RIS.normalise: normal form for words up-to alpha-equivalence.

Set Implicit Arguments.

Require Export transducer representative traces alternate_eq.

Section s.

Adding natural numbers in the set of atoms

Let us fix a set of atoms and an alphabet.

Context {atom X : Set}{𝐀 : Atom atom} {𝐗 : Alphabet 𝐀 X}.

Lifting variables

We write 𝐎 for the set of representatives of X, as constructed in RIS.representative.

Definition 𝐎 := (@Repr _ X 𝐀).

For technical reasons, in the following we need the set of representatives to be a nominal set rather than a nominal setoid. This is due to our definition of an alphabet. Therefore, we assume we have a function ϕ from 𝐎 to some set R, decidable and nominal over pointer, such that:

  Parameter R : Set.
  Context {𝐑 : Alphabet 𝐏 R}.
  Parameter ϕ : 𝐎 → R.

ϕ is injective up-to ≃;

Axiom ϕ_inj : ∀ x y : 𝐎, x ≃ y ↔ ϕ x = ϕ y.

ϕ is equivariant;

Axiom ϕ_equivariant : ∀ p x, ϕ (p ⊙x) = p ∙(ϕ x ).

and ϕ preserves supports.

Axiom ϕ_support : ∀ x, ⌊ϕ x ⌋ ≈ ⌈x ⌉.

Lifting letters

Notation " a ? " := (@bound atom a) (at level 20).

We can build using η, ϕ and ! a map ⦑ ⦒: letter 𝐀 𝐗 → letter 𝐏 𝐑.

  Definition repr_letter : @letter _ _ 𝐀 𝐗 → @letter _ _ 𝐏 𝐑 :=
    fun l ⇒
      match l with
      | ⟨ a ⇒ ⟨ (a!)
      | a ⟩ ⇒ (a!) ⟩
      | var x ⇒ var (ϕ(η x))
      end.
  Notation " ⦑ l ⦒ " := (repr_letter l).

The resulting function is injective and equivariant.

  Lemma repr_letter_injective : injective (fun l ⇒ ⦑l ⦒).

  Lemma repr_letter_equivariant :
    ∀ (x : @letter _ _ 𝐀 𝐗) (π : @perm _ 𝐀), ⦅π ⦆ ∙ ⦑ x ⦒ = ⦑ π ∙x ⦒.

Furthermore, the support of ⦑x⦒ is the set of free names a! such that a is in the support of x.

Lemma repr_letter_support : ∀ x, ⌊⦑x ⦒⌋ ≈ map free ⌊x ⌋.
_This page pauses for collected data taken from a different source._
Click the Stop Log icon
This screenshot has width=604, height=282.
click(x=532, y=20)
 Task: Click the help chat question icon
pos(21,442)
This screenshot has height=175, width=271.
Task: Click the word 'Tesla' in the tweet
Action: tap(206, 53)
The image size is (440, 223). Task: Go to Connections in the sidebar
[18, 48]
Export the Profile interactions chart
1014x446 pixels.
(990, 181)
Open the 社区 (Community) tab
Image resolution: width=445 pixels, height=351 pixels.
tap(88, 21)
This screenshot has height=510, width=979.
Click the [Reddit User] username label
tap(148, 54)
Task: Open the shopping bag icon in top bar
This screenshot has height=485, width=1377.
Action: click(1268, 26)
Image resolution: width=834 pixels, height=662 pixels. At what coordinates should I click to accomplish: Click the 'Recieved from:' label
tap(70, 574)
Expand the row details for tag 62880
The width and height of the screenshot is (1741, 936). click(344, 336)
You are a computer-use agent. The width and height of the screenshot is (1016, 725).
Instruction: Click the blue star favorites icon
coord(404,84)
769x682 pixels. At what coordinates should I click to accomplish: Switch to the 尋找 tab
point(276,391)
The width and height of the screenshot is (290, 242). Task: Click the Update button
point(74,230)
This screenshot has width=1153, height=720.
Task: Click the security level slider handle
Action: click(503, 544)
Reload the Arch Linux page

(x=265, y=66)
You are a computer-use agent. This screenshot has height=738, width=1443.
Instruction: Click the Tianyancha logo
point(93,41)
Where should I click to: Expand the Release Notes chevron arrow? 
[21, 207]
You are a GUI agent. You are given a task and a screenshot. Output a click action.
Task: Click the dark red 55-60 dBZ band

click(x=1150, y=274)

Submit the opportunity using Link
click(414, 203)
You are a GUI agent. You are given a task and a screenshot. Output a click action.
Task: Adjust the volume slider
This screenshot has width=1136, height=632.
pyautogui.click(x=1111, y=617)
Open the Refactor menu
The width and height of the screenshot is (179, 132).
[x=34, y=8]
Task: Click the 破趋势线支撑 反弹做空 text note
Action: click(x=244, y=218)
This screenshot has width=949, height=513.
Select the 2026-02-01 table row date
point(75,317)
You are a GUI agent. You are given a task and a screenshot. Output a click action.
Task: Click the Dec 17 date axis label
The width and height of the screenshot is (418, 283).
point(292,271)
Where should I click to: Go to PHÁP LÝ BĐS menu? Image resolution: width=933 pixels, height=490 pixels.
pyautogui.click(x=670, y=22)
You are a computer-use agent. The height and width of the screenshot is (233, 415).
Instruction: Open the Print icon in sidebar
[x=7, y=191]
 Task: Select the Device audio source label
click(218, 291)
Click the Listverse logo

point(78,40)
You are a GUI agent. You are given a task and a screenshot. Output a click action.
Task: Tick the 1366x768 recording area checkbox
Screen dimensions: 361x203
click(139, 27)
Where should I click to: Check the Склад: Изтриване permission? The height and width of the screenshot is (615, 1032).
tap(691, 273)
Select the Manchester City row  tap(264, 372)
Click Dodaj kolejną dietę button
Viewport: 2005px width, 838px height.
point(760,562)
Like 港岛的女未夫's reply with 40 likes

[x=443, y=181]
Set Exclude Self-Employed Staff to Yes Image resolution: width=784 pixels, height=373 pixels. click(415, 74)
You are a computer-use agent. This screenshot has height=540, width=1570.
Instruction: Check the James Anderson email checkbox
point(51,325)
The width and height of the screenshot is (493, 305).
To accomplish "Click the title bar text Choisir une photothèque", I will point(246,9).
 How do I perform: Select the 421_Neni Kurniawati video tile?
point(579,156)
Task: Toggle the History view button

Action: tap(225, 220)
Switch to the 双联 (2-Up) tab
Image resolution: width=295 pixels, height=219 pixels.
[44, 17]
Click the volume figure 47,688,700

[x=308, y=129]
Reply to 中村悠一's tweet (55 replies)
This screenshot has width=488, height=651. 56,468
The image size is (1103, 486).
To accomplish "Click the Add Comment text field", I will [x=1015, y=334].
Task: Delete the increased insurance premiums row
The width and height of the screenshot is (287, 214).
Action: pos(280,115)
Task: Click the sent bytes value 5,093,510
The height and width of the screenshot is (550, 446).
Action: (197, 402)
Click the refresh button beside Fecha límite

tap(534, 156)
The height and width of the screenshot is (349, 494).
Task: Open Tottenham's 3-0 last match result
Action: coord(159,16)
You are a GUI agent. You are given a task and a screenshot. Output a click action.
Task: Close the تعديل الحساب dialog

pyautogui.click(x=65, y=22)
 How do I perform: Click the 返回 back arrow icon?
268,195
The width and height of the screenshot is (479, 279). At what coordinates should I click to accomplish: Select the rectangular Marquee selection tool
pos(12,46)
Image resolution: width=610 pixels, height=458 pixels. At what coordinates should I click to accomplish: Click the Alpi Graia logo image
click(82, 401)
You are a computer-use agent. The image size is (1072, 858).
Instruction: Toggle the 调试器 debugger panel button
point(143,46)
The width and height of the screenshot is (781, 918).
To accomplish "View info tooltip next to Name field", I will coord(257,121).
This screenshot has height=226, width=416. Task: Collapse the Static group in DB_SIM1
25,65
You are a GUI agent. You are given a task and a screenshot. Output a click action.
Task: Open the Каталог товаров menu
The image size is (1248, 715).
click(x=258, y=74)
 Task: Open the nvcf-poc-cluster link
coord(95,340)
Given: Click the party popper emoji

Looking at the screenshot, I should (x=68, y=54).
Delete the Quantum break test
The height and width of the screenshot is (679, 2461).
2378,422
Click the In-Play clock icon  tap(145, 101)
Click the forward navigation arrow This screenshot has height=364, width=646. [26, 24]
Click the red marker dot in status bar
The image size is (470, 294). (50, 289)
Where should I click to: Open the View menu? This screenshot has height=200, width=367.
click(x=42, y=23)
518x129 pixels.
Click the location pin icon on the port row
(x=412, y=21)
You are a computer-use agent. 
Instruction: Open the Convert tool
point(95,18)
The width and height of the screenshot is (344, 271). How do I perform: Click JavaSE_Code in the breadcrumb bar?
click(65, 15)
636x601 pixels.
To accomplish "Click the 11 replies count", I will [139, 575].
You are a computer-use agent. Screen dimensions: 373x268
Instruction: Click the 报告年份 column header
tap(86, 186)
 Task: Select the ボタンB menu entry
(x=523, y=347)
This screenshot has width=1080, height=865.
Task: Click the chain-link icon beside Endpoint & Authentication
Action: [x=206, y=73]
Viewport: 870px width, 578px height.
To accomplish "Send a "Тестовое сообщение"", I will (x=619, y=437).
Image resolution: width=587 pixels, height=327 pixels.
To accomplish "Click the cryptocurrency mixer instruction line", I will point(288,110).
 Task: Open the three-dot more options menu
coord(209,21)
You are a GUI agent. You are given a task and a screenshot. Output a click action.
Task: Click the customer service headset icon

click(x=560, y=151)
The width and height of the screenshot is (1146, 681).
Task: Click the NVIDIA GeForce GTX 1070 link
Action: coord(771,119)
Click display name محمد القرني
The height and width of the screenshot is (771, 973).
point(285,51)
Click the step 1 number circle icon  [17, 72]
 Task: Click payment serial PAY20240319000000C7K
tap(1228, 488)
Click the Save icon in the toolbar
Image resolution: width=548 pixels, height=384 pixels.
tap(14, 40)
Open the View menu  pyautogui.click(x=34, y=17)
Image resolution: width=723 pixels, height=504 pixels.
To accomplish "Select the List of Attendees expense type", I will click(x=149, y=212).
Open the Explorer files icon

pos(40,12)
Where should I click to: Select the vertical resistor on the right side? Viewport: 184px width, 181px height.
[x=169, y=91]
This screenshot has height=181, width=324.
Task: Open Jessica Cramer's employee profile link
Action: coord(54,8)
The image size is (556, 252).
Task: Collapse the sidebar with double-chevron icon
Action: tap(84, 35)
⦑_⦒ preserves binding powers.

Lemma repr_letter_binding a l : 𝗳 a l = 𝗳 (a !) ⦑l ⦒.

Lifting words

We write W for words built out of ⟨p, p⟩ and var r, were p ranges over pointers and r ranges over R.

Notation W := (@word _ _ _ 𝐑).

We may naturally lift ⦑ ⦒: X → R as ⟪ ⟫ : word 𝐀 𝐗 → W.

Notation " ⟪ w ⟫ " := (map repr_letter w).

⟪_⟫ is injective and equivariant.

Lemma repr_word_injective : injective (fun u ⇒ ⟪u ⟫).

Lemma repr_word_perm π u : ⟪π ∙u ⟫ = ⦅π ⦆ ∙ ⟪u ⟫.

⟪_⟫ behaves well with supports.

Lemma repr_word_support a u : a ∈ ⌊u ⌋ ↔ a ! ∈ ⌊⟪u ⟫⌋.

⟪_⟫ preserves binding powers.

Corollary repr_word_binding a u : 𝗙 a u = 𝗙 (a !) ⟪u ⟫.

⟪_⟫ is injective up-to alpha-equivalence.

Theorem repr_word_equiv u v : u ≡ v ↔ ⟪u ⟫ ≡ ⟪v ⟫.

Valid words and dynamic sequences

Validity

Definition

A word u is valid with respect to opening brackets if for every way of splitting u into u1++⟨n?::u2, n is exactly the length of u1 and there is a match bracket ?n⟩ in u2.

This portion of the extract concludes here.